The SDA has today won a major case in the Fair Work Commission that will see penalty rates for over 350,000 causal retail workers increased on Saturday’s and for evening work from November this year.


First lodged in 2015, the SDA’s application to lift casual rates in the General Retail Industry Award (GRIA) was part of the Commission’s long-running review of modern awards.


SDA National Secretary Gerard Dwyer welcomed the Fair Work Commission decision as a major win that would result in significant pay increases for hundreds of thousands of retail workers.


The pay increases will be phased in over the next three years to 2020.


“After a long and hard-fought battle, the SDA has been successful in winning a penalty rate increase for casual employees after 6pm Monday to Friday, and a 25% penalty rate increase for all ordinary hours worked on a Saturday.”


“This win means that casual workers covered by the Retail Award will receive casual loading on top of penalty rate loadings for weeknights and Saturdays.”


“This will result in significant pay increases for over 350,000 hard-working retail employees on the Award and will have important flow effects for employees on enterprise bargaining agreements right across Australia’s retail sector.”

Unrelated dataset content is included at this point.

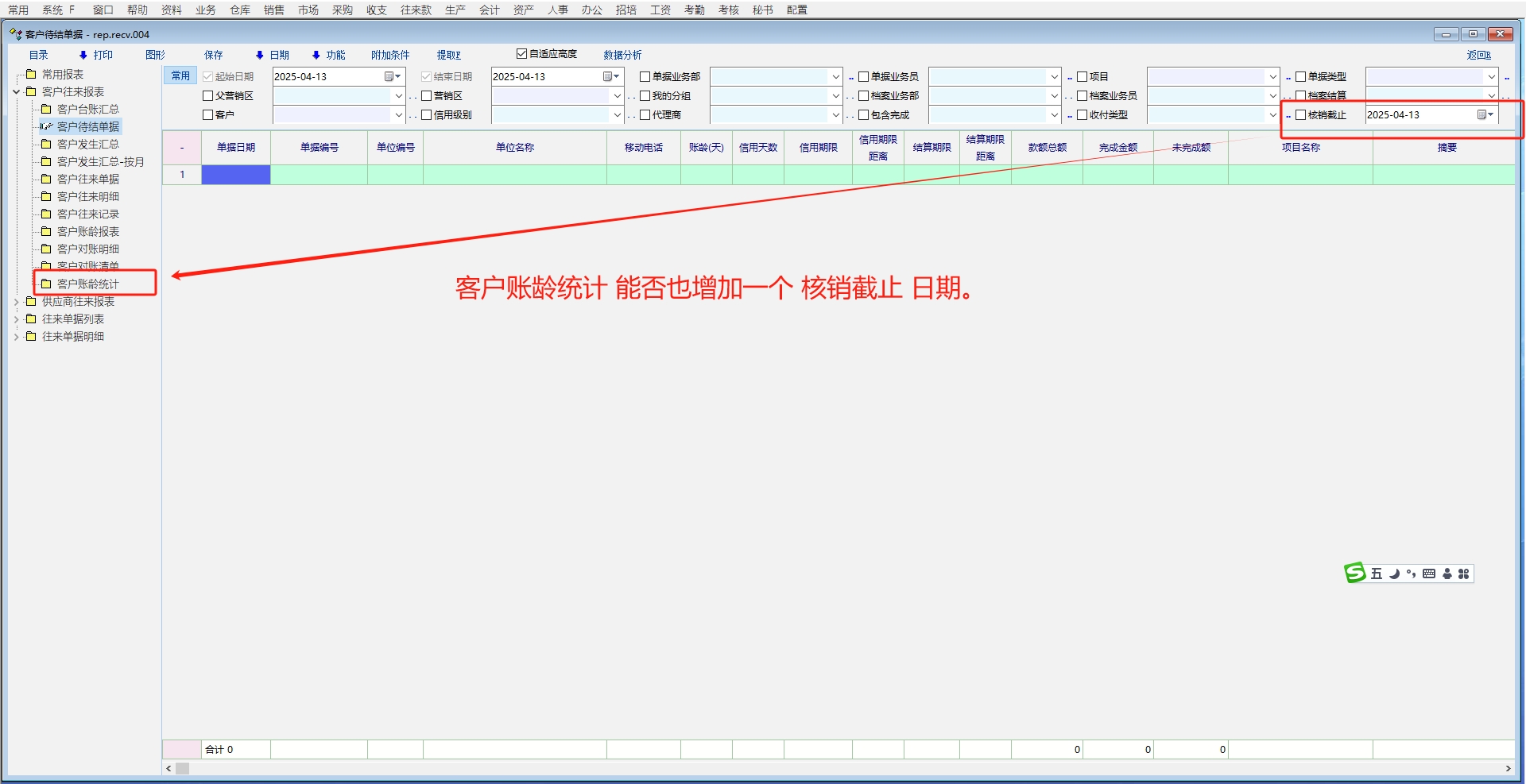Click the IME user account icon
This screenshot has width=1526, height=784.
tap(1447, 574)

“These measures go some way to addressing the unjust treatment of casual workers under the Award who are not properly compensated for the absence of sick pay, annual leave and the insecurity of work.”


Mr Dwyer said that while the union movement was fighting to increase wages and working conditions for Australian workers, the business community continued its attempts to undermine the livelihoods of working people.


“While the union movement is fighting and winning pay increases for low income workers such as this, the business community seeks to destroy permanent jobs with schemes such as the recent ‘perma-flexi’ proposal.”


“The Reserve Bank and Federal Treasury have been clear in their assertions that historic low wage growth is a major handbrake on the Australian economy.”


“Australians need a pay rise, not a pay cut and business needs to get onboard.”